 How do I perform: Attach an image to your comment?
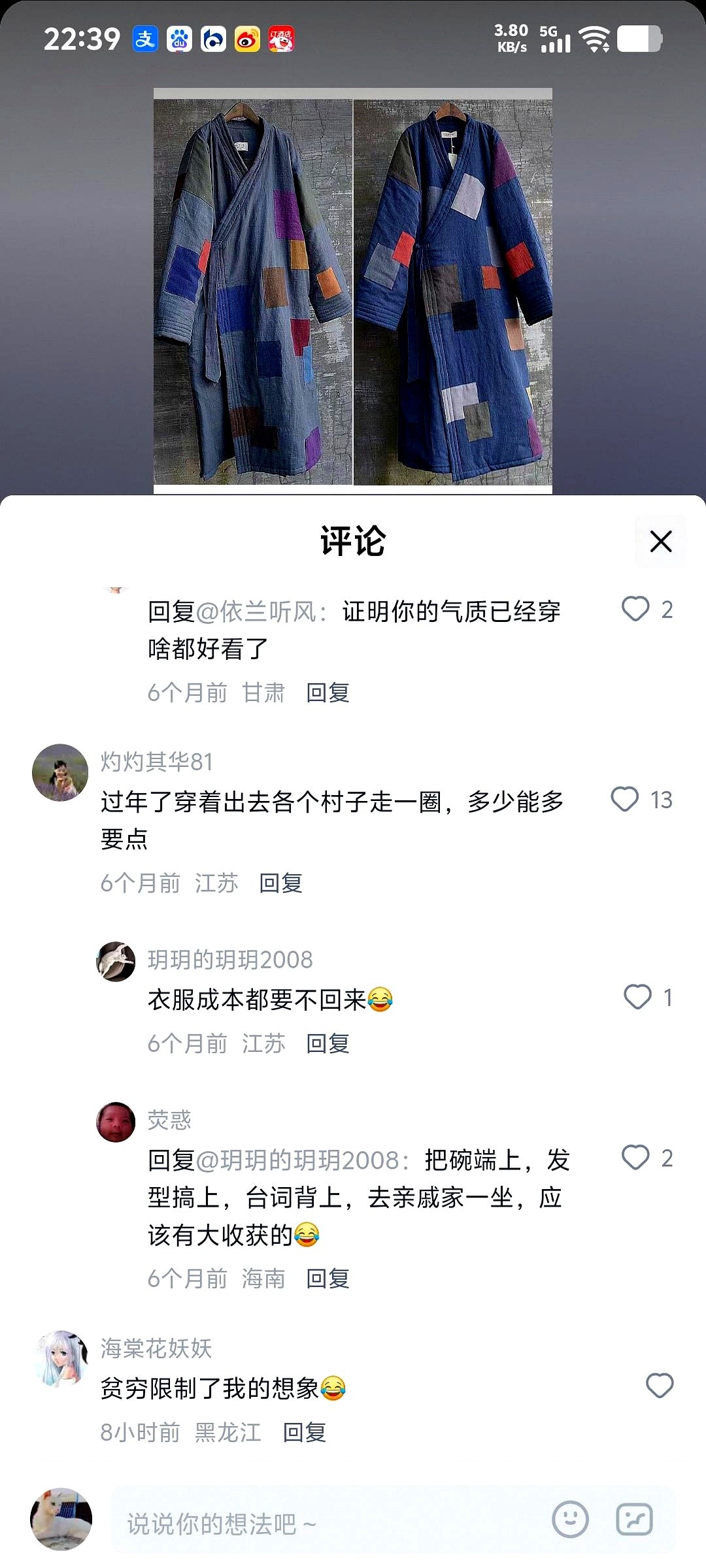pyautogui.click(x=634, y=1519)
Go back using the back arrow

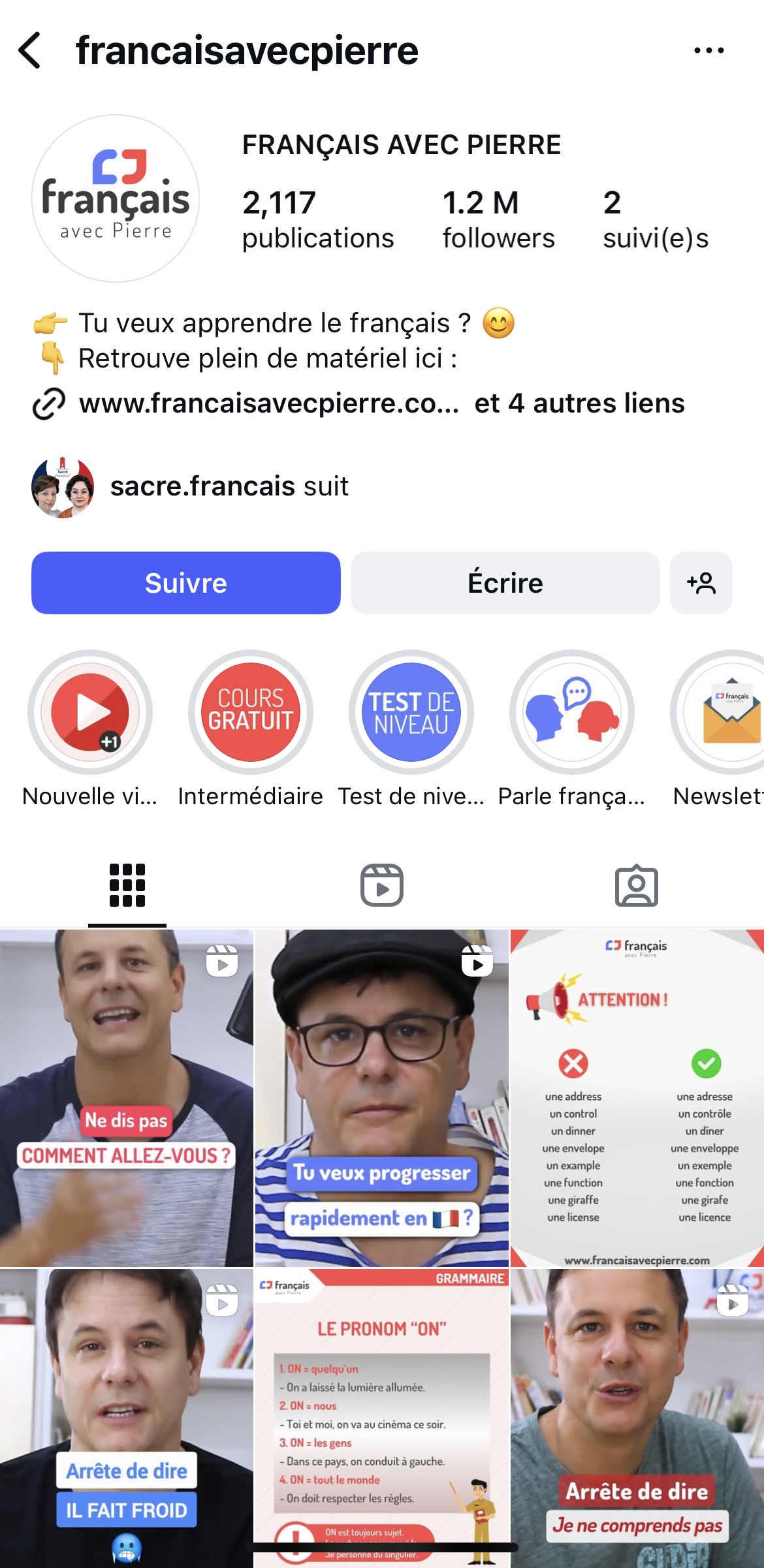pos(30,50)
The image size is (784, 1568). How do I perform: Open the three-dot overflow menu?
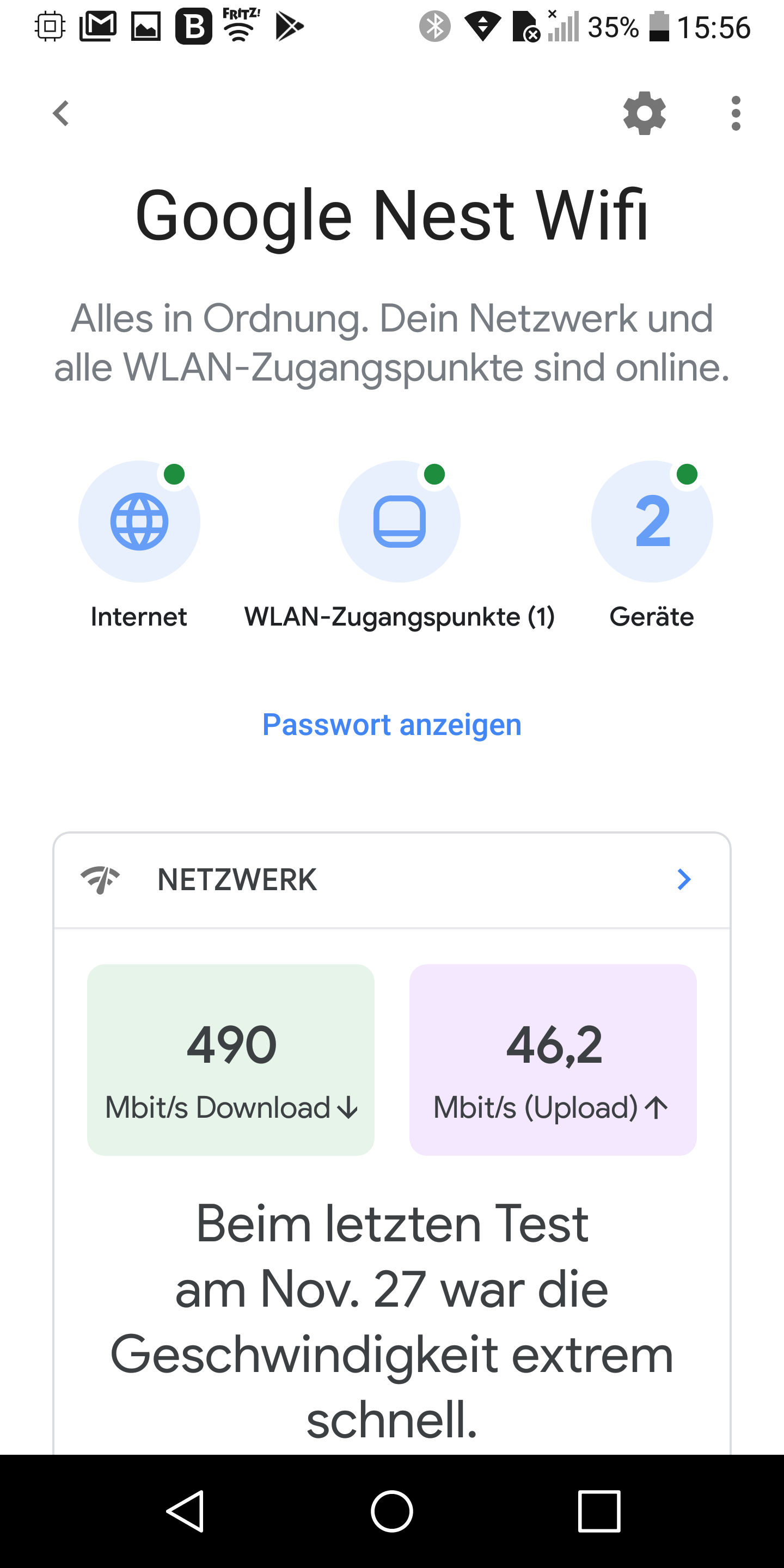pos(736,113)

_REQUIRED TASK_
Put each line of the listing above into a JSON list of strings, one string per line, with blank lines left out. Leave the pictures out of the answer.

_COMPLETE ANSWER_
[
  " How do I perform: Attach an image to your comment?",
  "pyautogui.click(x=634, y=1519)",
  "Go back using the back arrow",
  "pos(30,50)",
  "The image size is (784, 1568). How do I perform: Open the three-dot overflow menu?",
  "pos(736,113)"
]